2. Step forward the challengers
 

The challengers to traditional retail banking take several forms. First off, supermarket retailers such as Tesco, M&S and Sainsbury’s were quick to head into the banking space with uncomplicated current and savings accounts. It made sense; these are heavily data-rich organisations, putting them in prime position to offer customer-centric services. They have the on-street presence through stores across the UK, and can interact directly with their customers without huge start-up costs.

The next wave of challengers concentrated on putting the customer at the centre of their communications. Virgin crashed into the market in 1995 with Virgin Money, branding their high street outlets as stores, rather than branches, with a new focus on customers’ individual needs. Metro Bank arrived in 2010, introducing a softer side to the retail banking market with their mission to create “fans not customers”. Growth for these new players has not proven easy, however – Virgin Money only has 75 stores nationally, compared to Lloyds’ network of nearly 1,300 branches – and there has also been a string of banking start-ups that have failed during the same period, the most well-known of which is Prudential Banking’s internet bank, Egg, established in 1998. The costs of creating a high street presence to rival that of the big four make the direct high street challenge almost impossible, and without a high street presence to back them up, online banks have historically struggled to gain traction and retain customers for the long term.

3. Don’t talk, tap
 

A new breed of mobile-only and mobile-first banks is hoping to reverse those trends and succeed where others have struggled.

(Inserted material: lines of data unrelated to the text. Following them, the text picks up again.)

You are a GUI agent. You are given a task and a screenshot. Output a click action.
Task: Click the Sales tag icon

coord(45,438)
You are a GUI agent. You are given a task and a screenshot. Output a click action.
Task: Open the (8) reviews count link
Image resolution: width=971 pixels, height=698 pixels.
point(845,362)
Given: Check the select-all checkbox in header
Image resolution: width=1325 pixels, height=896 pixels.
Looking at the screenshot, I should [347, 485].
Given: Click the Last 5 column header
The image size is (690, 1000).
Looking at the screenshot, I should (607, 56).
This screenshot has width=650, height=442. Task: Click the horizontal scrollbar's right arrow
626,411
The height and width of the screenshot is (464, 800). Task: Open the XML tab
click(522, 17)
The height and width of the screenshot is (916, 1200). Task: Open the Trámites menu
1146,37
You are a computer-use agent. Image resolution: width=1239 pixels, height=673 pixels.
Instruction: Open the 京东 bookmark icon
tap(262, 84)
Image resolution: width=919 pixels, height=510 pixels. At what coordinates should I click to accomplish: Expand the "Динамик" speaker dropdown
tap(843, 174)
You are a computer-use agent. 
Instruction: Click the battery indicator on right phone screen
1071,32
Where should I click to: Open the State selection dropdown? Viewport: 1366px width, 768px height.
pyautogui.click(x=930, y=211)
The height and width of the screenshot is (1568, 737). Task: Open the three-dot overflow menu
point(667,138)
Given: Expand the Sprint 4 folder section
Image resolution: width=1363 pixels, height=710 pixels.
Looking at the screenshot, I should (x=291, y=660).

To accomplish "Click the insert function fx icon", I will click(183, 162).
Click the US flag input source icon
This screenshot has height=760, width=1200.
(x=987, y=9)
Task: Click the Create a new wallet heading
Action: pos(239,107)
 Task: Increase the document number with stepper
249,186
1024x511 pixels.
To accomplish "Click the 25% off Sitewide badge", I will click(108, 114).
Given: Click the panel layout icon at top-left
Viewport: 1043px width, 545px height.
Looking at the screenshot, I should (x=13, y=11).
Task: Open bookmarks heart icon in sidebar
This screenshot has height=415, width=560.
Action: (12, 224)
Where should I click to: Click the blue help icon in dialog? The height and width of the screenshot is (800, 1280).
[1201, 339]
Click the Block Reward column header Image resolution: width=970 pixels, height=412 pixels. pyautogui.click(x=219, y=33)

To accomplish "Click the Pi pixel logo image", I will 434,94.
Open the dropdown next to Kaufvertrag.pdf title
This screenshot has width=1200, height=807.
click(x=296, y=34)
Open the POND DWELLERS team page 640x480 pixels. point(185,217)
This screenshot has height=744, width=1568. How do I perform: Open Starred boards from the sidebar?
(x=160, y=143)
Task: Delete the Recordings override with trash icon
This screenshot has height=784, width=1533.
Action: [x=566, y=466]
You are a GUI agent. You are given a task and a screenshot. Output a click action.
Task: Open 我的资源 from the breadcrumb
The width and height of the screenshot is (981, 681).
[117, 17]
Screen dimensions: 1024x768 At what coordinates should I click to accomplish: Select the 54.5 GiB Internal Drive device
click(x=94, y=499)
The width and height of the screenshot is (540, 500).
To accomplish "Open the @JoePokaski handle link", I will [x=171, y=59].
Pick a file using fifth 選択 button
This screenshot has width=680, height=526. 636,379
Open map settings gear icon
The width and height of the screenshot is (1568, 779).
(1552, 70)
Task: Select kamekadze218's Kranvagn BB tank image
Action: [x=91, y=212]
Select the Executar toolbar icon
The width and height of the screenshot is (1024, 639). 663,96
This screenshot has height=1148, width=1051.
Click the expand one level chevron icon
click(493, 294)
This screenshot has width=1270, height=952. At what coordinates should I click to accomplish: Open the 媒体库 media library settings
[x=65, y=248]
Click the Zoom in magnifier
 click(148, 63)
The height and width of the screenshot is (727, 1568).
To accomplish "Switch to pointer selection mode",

And in an age where laptops are being replaced by mobile devices, where people trust new brands like never before (think Uber, Netflix and Airbnb), and where we are moving to mobile for more and more of our daily tasks and activities, these new banks may just have their timing right.

Atom bank intends to build relationships with customers by never being more than one atom away from them, using mobile technology to enable seamless integration into everyday life. Atom, along with Starling, Fidor and Open bank, all recognise that the new age of customers demand to use services on the go. These customers live on their mobile phones and expect to be able to complete all of their transactions that way. These new players hope that customers will value the fast and convenient features and services, from biometric authentication to digital wallets, above a traditional high street presence.

This low cost-base proposition allows the mobile banks to lead with low-interest loans and high-interest savings. And the new breed is also tapping into cultural trends, such as social networking and online communities, to appeal further to today’s customers and to help them self-serve. Fidor even links its number of social followers to its interest rates, and is using a community-centric model to help enable it to serve its 300,000 customers with just 32 employees.

4. Unify to achieve scale
 

Whether the challengers succeed or not, customers will benefit from this period of market disruption, as it is forcing traditional banks to reassess their services and ensure they remain competitive. My view on the future of retail banking is ultimately one of unity. I expect there will be further challenges to the incumbent banks, but there will be two long term survival strategies: stick to a niche market, serve that market well and own the space; or work together with the traditional banks to gain scale. The incumbents will need to innovate faster and faster, but tied down by legacy systems and processes, they cannot do it alone. The challengers offer technological innovation and slick customer experience in spades, but may struggle to gain traction against customer inertia and to navigate the regulatory banking landscape. Joining forces would be mutually beneficial to both the incumbent and the start-up – and ultimately the customer.